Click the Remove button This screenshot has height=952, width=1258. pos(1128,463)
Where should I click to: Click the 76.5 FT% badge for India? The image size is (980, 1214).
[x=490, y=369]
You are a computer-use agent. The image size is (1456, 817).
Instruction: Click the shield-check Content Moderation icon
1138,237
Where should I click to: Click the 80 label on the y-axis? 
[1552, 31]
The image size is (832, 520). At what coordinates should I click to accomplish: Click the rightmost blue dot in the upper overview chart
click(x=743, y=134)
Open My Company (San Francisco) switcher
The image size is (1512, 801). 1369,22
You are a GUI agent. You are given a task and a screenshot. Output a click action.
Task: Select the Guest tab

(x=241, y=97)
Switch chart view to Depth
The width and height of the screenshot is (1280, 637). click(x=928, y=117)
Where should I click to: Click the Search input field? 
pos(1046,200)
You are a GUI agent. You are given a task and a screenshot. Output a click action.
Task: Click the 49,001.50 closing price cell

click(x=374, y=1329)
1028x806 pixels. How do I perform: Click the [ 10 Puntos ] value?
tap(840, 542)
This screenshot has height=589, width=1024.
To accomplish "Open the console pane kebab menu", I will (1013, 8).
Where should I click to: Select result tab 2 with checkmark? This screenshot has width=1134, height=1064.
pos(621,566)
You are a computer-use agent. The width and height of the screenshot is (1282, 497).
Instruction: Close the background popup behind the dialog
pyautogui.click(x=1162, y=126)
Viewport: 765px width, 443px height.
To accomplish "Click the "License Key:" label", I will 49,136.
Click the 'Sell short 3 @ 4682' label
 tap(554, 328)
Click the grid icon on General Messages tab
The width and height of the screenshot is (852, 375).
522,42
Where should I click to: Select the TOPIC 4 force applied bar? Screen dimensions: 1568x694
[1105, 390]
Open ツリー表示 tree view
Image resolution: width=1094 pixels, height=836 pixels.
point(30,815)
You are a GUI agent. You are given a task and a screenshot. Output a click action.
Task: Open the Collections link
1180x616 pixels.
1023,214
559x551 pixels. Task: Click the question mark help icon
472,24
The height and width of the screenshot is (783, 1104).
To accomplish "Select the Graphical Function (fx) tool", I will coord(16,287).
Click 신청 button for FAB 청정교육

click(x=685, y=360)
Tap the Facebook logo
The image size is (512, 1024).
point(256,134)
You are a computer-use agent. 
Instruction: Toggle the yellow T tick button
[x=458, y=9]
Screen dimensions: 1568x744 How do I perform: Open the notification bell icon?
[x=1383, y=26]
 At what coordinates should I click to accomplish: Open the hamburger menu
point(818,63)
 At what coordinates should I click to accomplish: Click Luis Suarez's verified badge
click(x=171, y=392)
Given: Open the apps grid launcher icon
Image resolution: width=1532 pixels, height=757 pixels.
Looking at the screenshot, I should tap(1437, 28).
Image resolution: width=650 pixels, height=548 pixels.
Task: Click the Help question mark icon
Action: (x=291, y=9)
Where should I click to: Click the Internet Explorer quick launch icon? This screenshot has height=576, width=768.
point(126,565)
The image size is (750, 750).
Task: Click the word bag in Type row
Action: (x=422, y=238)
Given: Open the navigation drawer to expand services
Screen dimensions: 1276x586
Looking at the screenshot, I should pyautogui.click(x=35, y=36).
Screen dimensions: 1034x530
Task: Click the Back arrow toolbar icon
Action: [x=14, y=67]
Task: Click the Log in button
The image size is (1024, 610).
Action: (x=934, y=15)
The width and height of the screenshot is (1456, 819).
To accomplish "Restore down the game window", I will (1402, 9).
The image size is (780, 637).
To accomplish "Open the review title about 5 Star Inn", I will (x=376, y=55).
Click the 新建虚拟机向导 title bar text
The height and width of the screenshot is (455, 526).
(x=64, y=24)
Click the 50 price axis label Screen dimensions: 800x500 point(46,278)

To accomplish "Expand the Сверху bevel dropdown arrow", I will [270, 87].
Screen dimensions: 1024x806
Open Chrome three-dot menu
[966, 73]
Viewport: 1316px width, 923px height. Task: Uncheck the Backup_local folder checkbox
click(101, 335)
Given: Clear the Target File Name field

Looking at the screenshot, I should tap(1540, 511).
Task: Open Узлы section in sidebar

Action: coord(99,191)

Task to complete:
Down to the last line, give the records again exactly.

Solution for this task:
Click the Remove button This screenshot has height=952, width=1258. pos(1128,463)
Where should I click to: Click the 76.5 FT% badge for India? The image size is (980, 1214).
[x=490, y=369]
You are a computer-use agent. The image size is (1456, 817).
Instruction: Click the shield-check Content Moderation icon
1138,237
Where should I click to: Click the 80 label on the y-axis? 
[1552, 31]
The image size is (832, 520). At what coordinates should I click to accomplish: Click the rightmost blue dot in the upper overview chart
click(x=743, y=134)
Open My Company (San Francisco) switcher
The image size is (1512, 801). 1369,22
You are a GUI agent. You are given a task and a screenshot. Output a click action.
Task: Select the Guest tab

(x=241, y=97)
Switch chart view to Depth
The width and height of the screenshot is (1280, 637). click(x=928, y=117)
Where should I click to: Click the Search input field? 
pos(1046,200)
You are a GUI agent. You are given a task and a screenshot. Output a click action.
Task: Click the 49,001.50 closing price cell

click(x=374, y=1329)
1028x806 pixels. How do I perform: Click the [ 10 Puntos ] value?
tap(840, 542)
This screenshot has height=589, width=1024.
To accomplish "Open the console pane kebab menu", I will (1013, 8).
Where should I click to: Select result tab 2 with checkmark? This screenshot has width=1134, height=1064.
pos(621,566)
You are a computer-use agent. The width and height of the screenshot is (1282, 497).
Instruction: Close the background popup behind the dialog
pyautogui.click(x=1162, y=126)
Viewport: 765px width, 443px height.
To accomplish "Click the "License Key:" label", I will 49,136.
Click the 'Sell short 3 @ 4682' label
 tap(554, 328)
Click the grid icon on General Messages tab
The width and height of the screenshot is (852, 375).
522,42
Where should I click to: Select the TOPIC 4 force applied bar? Screen dimensions: 1568x694
[1105, 390]
Open ツリー表示 tree view
Image resolution: width=1094 pixels, height=836 pixels.
point(30,815)
You are a GUI agent. You are given a task and a screenshot. Output a click action.
Task: Open the Collections link
1180x616 pixels.
1023,214
559x551 pixels. Task: Click the question mark help icon
472,24
The height and width of the screenshot is (783, 1104).
To accomplish "Select the Graphical Function (fx) tool", I will coord(16,287).
Click 신청 button for FAB 청정교육

click(x=685, y=360)
Tap the Facebook logo
The image size is (512, 1024).
point(256,134)
You are a computer-use agent. 
Instruction: Toggle the yellow T tick button
[x=458, y=9]
Screen dimensions: 1568x744 How do I perform: Open the notification bell icon?
[x=1383, y=26]
 At what coordinates should I click to accomplish: Open the hamburger menu
point(818,63)
 At what coordinates should I click to accomplish: Click Luis Suarez's verified badge
click(x=171, y=392)
Given: Open the apps grid launcher icon
Image resolution: width=1532 pixels, height=757 pixels.
Looking at the screenshot, I should tap(1437, 28).
Image resolution: width=650 pixels, height=548 pixels.
Task: Click the Help question mark icon
Action: (x=291, y=9)
Where should I click to: Click the Internet Explorer quick launch icon? This screenshot has height=576, width=768.
point(126,565)
The image size is (750, 750).
Task: Click the word bag in Type row
Action: (x=422, y=238)
Given: Open the navigation drawer to expand services
Screen dimensions: 1276x586
Looking at the screenshot, I should pyautogui.click(x=35, y=36).
Screen dimensions: 1034x530
Task: Click the Back arrow toolbar icon
Action: [x=14, y=67]
Task: Click the Log in button
The image size is (1024, 610).
Action: (x=934, y=15)
The width and height of the screenshot is (1456, 819).
To accomplish "Restore down the game window", I will (1402, 9).
The image size is (780, 637).
To accomplish "Open the review title about 5 Star Inn", I will (x=376, y=55).
Click the 新建虚拟机向导 title bar text
The height and width of the screenshot is (455, 526).
(x=64, y=24)
Click the 50 price axis label Screen dimensions: 800x500 point(46,278)

To accomplish "Expand the Сверху bevel dropdown arrow", I will [270, 87].
Screen dimensions: 1024x806
Open Chrome three-dot menu
[966, 73]
Viewport: 1316px width, 923px height. Task: Uncheck the Backup_local folder checkbox
click(101, 335)
Given: Clear the Target File Name field

Looking at the screenshot, I should tap(1540, 511).
Task: Open Узлы section in sidebar

Action: coord(99,191)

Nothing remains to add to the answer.